家を増築する事にしたので、市役所に行ってきた。
工務店か大工さんに言うてやってもらうのかと思っていたら、ここでは増築する際はまず役所に行って申し出をし、そこからこの家が増築可能か否かを見る専門家が派遣され、それで許可が降りたら今度はこの村の住民に「こんな風に増築するけどエエか?」という許可を一軒一軒取って行かねばならない。
それで反対がでたら建設できない決まりである。
そうして全ての村人に許可がもらえたら、そこから始めて数人の大工さんに来てもらって見積もりを立ててもらい、そこから工事開始となる。

この長き工程のまず最初が市役所である。
役所に行くと、日本の役所では考えられないほどの利用客の少なさでありながらも、働いている人数がやたらに多く、しかし何故かやたらに待たされる謎のシステムなのであるが、入るとまず受付にガマガエルの女王のようなオバハンが座っている。
香水を1瓶頭から浴びたような強烈な臭いを放ち、数珠のようなネックレスを首に巻いている。

「あのー・・・」と何処に行けば良いのか夫が聞こうとすると、オバハンは「まずは待って!!」と言い、順番待ちのチケットをくれた。
番号は3番目であった。

30分ほど待たされている間、このガマガエルを観察していた。
頻繁にガマガエルの私用の携帯電話が鳴る。
役所に不似合いなラテン音楽が着信音であるため、それが耳に障る。
その度にガマガエルは「あ、ハロー!!エリザベス!!」と言いながら電話に出ては後方の部屋に消えて行く。
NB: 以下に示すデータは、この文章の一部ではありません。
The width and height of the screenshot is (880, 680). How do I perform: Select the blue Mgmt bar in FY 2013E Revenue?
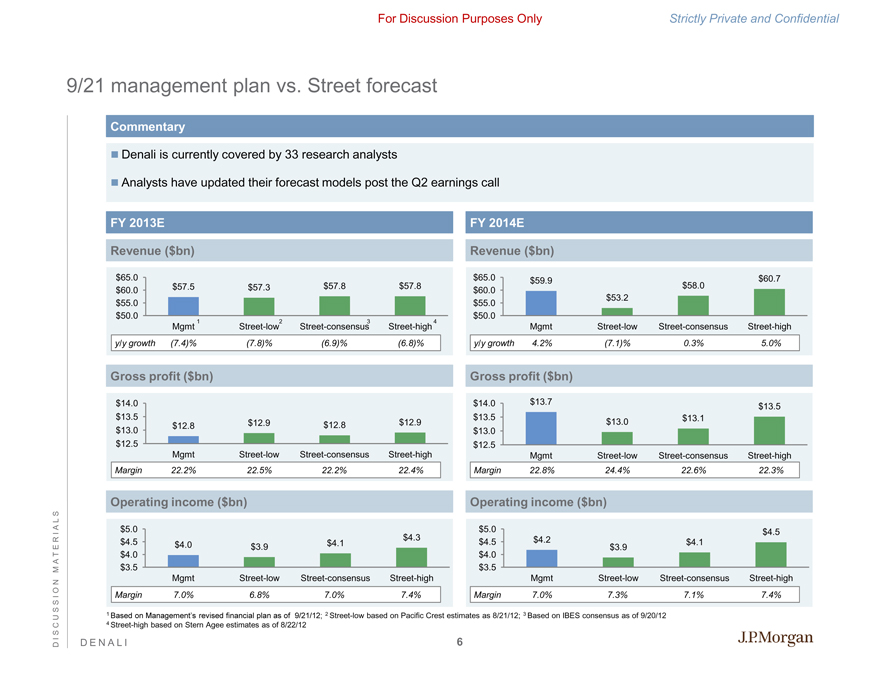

そんな時に来客がやって来て、「どうしたらエエのやろ・・」と戸惑っている様子を見て見ぬふりをするのも何だかと思い、私は「そこの番号札取って、こちらの椅子でお待ちください」と説明する事2人。
何で私がやっとんねんー!!帰って来いオバハン!!

オバハンは世界で5本の指に入る不愛想にも関わらず、携帯に出る時の声は少女のようだった。
自分の私用の携帯で会話を終え、後方の部屋から戻って来た際に目の前に客が座っていても、「順番待ちの番号札は取られました?」と声をかける事もなく、知ったこっちゃない顔で何かやっている振りをしていたが、あれは何もやってへんと見た・・

そうこうして随分待たされた後、笑顔の好青年が「お待たせしました」とやって来た。
おおー!!こんな愛想のエエ人もおんのか・・
夫が小声で「あの受付の人、怒ってるんですか?」と聞くと、苦笑いで「誰も何も言えませんから、あの人には・・」と好青年は笑った。

そんなガマガエルが最も高給取りなのかと思うと、やってられない世の中である。
好青年は仕事が早く、午後には早速連絡があった。